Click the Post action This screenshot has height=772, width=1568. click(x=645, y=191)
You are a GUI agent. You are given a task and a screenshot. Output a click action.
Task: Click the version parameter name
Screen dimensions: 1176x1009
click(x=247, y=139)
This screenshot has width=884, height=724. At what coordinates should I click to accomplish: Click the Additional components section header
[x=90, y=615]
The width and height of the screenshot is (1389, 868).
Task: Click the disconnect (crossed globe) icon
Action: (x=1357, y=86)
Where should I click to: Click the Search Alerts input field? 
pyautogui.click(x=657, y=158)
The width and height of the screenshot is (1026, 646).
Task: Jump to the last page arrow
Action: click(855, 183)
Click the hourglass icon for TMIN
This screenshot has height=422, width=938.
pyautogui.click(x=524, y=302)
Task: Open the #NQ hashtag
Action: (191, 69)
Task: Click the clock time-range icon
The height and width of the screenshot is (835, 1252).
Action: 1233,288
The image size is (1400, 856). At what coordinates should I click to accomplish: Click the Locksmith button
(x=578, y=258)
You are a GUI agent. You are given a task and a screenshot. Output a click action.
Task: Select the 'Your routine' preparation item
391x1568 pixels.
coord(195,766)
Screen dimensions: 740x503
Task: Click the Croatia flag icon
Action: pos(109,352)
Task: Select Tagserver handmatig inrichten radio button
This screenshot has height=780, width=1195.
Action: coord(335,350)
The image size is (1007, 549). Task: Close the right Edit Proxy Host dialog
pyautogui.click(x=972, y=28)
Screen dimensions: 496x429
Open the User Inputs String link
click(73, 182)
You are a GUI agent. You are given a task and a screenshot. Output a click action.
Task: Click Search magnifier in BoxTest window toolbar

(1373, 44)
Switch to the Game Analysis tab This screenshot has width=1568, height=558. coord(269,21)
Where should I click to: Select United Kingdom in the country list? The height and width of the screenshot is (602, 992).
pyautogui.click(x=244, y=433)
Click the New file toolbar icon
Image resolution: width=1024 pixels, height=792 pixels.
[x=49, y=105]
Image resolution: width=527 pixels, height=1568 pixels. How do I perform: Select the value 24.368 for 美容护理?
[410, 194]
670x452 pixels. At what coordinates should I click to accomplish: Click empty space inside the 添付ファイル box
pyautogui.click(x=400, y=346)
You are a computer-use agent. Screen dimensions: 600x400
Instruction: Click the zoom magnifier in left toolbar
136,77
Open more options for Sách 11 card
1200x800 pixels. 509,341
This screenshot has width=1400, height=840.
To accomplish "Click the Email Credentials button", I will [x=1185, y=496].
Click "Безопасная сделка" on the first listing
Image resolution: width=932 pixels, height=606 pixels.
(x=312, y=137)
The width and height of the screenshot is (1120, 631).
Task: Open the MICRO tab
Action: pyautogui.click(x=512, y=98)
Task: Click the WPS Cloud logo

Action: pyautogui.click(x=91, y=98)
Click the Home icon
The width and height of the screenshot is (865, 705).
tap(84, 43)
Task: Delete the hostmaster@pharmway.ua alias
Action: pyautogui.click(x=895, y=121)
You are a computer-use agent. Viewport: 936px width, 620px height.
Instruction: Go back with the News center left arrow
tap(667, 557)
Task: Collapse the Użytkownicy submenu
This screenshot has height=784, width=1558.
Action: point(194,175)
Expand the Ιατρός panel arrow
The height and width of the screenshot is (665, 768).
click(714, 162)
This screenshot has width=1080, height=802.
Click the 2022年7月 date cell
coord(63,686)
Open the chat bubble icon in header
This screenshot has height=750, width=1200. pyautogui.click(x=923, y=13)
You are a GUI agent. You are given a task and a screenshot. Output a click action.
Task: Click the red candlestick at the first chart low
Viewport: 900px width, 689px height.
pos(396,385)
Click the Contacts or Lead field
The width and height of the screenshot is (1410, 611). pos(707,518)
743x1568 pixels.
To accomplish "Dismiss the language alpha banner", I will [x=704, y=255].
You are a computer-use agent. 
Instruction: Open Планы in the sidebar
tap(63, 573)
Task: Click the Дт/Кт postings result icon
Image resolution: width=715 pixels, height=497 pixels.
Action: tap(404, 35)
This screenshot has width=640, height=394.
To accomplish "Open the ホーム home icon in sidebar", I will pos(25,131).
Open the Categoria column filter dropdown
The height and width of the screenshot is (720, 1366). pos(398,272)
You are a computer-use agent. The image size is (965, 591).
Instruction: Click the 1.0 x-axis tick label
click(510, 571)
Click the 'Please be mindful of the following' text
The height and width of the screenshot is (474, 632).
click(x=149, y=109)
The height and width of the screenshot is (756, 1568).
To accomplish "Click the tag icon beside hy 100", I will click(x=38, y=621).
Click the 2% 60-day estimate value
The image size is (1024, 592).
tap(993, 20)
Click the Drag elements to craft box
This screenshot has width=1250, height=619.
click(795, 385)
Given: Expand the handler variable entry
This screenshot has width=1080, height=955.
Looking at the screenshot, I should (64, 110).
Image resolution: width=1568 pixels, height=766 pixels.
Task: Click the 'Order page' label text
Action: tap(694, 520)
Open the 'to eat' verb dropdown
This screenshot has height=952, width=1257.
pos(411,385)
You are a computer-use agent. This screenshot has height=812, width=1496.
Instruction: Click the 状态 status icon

### Problem
Write out every line of the listing above exactly as it appears.

### Response
Click the Post action This screenshot has height=772, width=1568. click(x=645, y=191)
You are a GUI agent. You are given a task and a screenshot. Output a click action.
Task: Click the version parameter name
Screen dimensions: 1176x1009
click(x=247, y=139)
This screenshot has width=884, height=724. At what coordinates should I click to accomplish: Click the Additional components section header
[x=90, y=615]
The width and height of the screenshot is (1389, 868).
Task: Click the disconnect (crossed globe) icon
Action: (x=1357, y=86)
Where should I click to: Click the Search Alerts input field? 
pyautogui.click(x=657, y=158)
The width and height of the screenshot is (1026, 646).
Task: Jump to the last page arrow
Action: click(855, 183)
Click the hourglass icon for TMIN
This screenshot has height=422, width=938.
pyautogui.click(x=524, y=302)
Task: Open the #NQ hashtag
Action: (191, 69)
Task: Click the clock time-range icon
The height and width of the screenshot is (835, 1252).
Action: 1233,288
The image size is (1400, 856). At what coordinates should I click to accomplish: Click the Locksmith button
(x=578, y=258)
You are a GUI agent. You are given a task and a screenshot. Output a click action.
Task: Select the 'Your routine' preparation item
391x1568 pixels.
coord(195,766)
Screen dimensions: 740x503
Task: Click the Croatia flag icon
Action: pos(109,352)
Task: Select Tagserver handmatig inrichten radio button
This screenshot has height=780, width=1195.
Action: coord(335,350)
The image size is (1007, 549). Task: Close the right Edit Proxy Host dialog
pyautogui.click(x=972, y=28)
Screen dimensions: 496x429
Open the User Inputs String link
click(73, 182)
You are a GUI agent. You are given a task and a screenshot. Output a click action.
Task: Click Search magnifier in BoxTest window toolbar

(1373, 44)
Switch to the Game Analysis tab This screenshot has width=1568, height=558. coord(269,21)
Where should I click to: Select United Kingdom in the country list? The height and width of the screenshot is (602, 992).
pyautogui.click(x=244, y=433)
Click the New file toolbar icon
Image resolution: width=1024 pixels, height=792 pixels.
[x=49, y=105]
Image resolution: width=527 pixels, height=1568 pixels. How do I perform: Select the value 24.368 for 美容护理?
[410, 194]
670x452 pixels. At what coordinates should I click to accomplish: Click empty space inside the 添付ファイル box
pyautogui.click(x=400, y=346)
You are a computer-use agent. Screen dimensions: 600x400
Instruction: Click the zoom magnifier in left toolbar
136,77
Open more options for Sách 11 card
1200x800 pixels. 509,341
This screenshot has width=1400, height=840.
To accomplish "Click the Email Credentials button", I will [x=1185, y=496].
Click "Безопасная сделка" on the first listing
Image resolution: width=932 pixels, height=606 pixels.
(x=312, y=137)
The width and height of the screenshot is (1120, 631).
Task: Open the MICRO tab
Action: pyautogui.click(x=512, y=98)
Task: Click the WPS Cloud logo

Action: pyautogui.click(x=91, y=98)
Click the Home icon
The width and height of the screenshot is (865, 705).
tap(84, 43)
Task: Delete the hostmaster@pharmway.ua alias
Action: pyautogui.click(x=895, y=121)
You are a computer-use agent. Viewport: 936px width, 620px height.
Instruction: Go back with the News center left arrow
tap(667, 557)
Task: Collapse the Użytkownicy submenu
This screenshot has height=784, width=1558.
Action: point(194,175)
Expand the Ιατρός panel arrow
The height and width of the screenshot is (665, 768).
click(714, 162)
This screenshot has width=1080, height=802.
Click the 2022年7月 date cell
coord(63,686)
Open the chat bubble icon in header
This screenshot has height=750, width=1200. pyautogui.click(x=923, y=13)
You are a GUI agent. You are given a task and a screenshot. Output a click action.
Task: Click the red candlestick at the first chart low
Viewport: 900px width, 689px height.
pos(396,385)
Click the Contacts or Lead field
The width and height of the screenshot is (1410, 611). pos(707,518)
743x1568 pixels.
To accomplish "Dismiss the language alpha banner", I will [x=704, y=255].
You are a computer-use agent. 
Instruction: Open Планы in the sidebar
tap(63, 573)
Task: Click the Дт/Кт postings result icon
Image resolution: width=715 pixels, height=497 pixels.
Action: tap(404, 35)
This screenshot has width=640, height=394.
To accomplish "Open the ホーム home icon in sidebar", I will pos(25,131).
Open the Categoria column filter dropdown
The height and width of the screenshot is (720, 1366). pos(398,272)
You are a computer-use agent. The image size is (965, 591).
Instruction: Click the 1.0 x-axis tick label
click(510, 571)
Click the 'Please be mindful of the following' text
The height and width of the screenshot is (474, 632).
click(x=149, y=109)
The height and width of the screenshot is (756, 1568).
To accomplish "Click the tag icon beside hy 100", I will click(x=38, y=621).
Click the 2% 60-day estimate value
The image size is (1024, 592).
tap(993, 20)
Click the Drag elements to craft box
This screenshot has width=1250, height=619.
click(795, 385)
Given: Expand the handler variable entry
This screenshot has width=1080, height=955.
Looking at the screenshot, I should (64, 110).
Image resolution: width=1568 pixels, height=766 pixels.
Task: Click the 'Order page' label text
Action: tap(694, 520)
Open the 'to eat' verb dropdown
This screenshot has height=952, width=1257.
pos(411,385)
You are a computer-use agent. This screenshot has height=812, width=1496.
Instruction: Click the 状态 status icon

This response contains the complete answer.